■ Data shown ■
►
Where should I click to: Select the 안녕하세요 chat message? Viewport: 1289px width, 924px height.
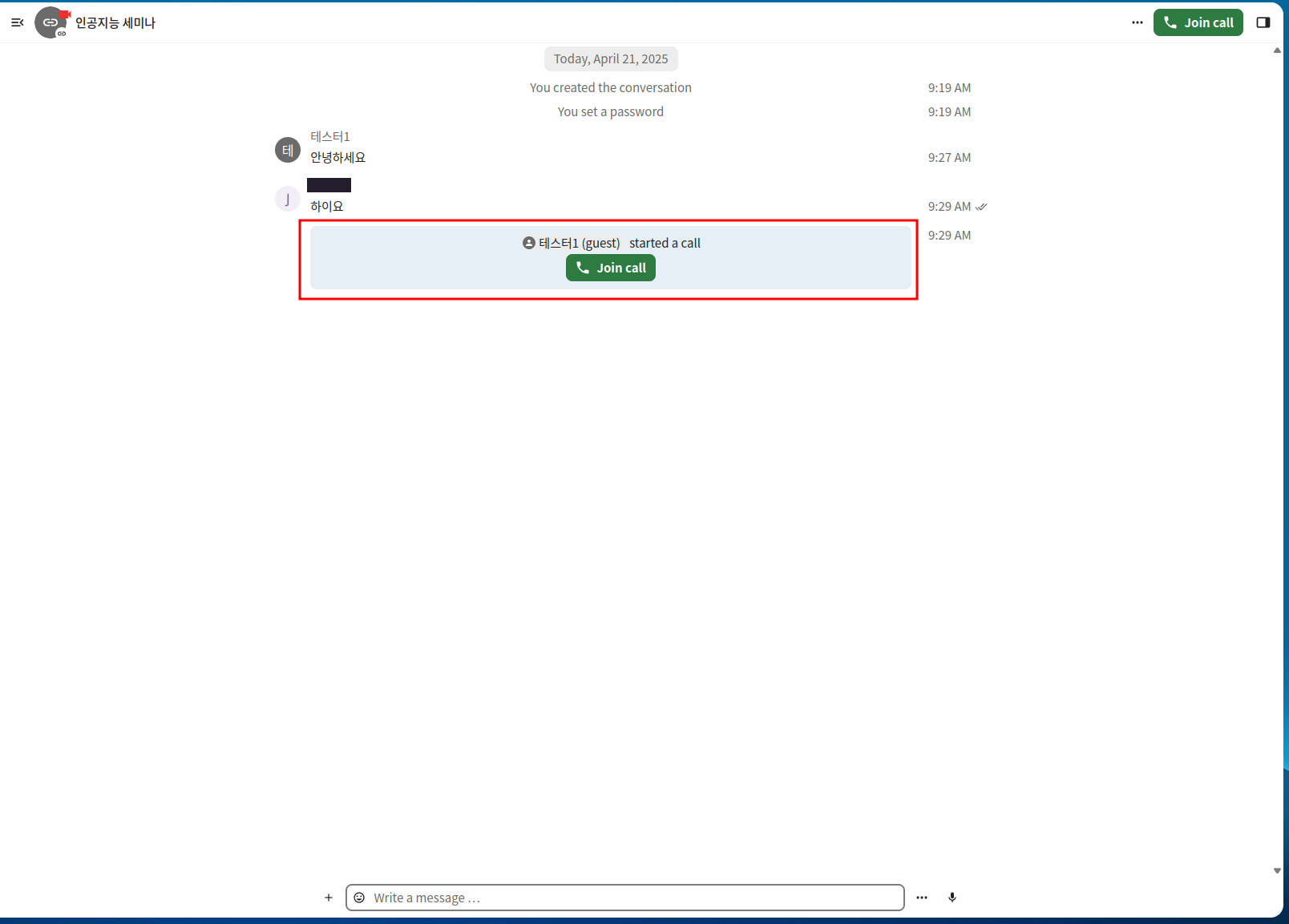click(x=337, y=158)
◄
►
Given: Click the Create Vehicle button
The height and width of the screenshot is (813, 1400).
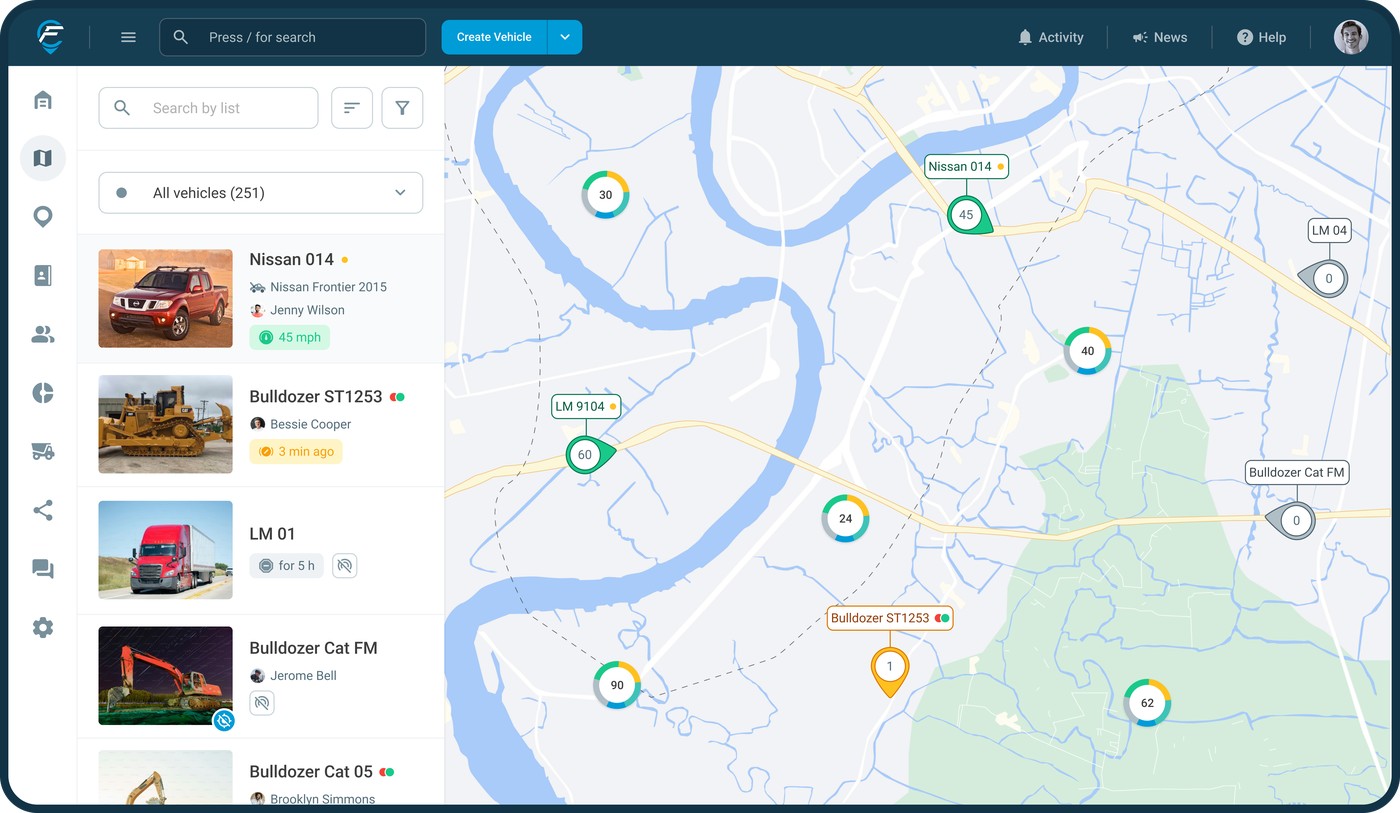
◄
►
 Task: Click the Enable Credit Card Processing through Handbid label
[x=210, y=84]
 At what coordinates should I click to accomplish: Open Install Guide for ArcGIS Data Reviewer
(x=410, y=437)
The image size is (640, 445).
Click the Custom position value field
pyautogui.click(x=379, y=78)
◄
■ What is being asked ■
Retype only the lines above between the line with "Given: Click the Create Vehicle button" and the line with "The height and", counting those two lines as well, and keep every character as it is.

■ Output for this exercise ■
Given: Click the Create Vehicle button
The height and width of the screenshot is (813, 1400).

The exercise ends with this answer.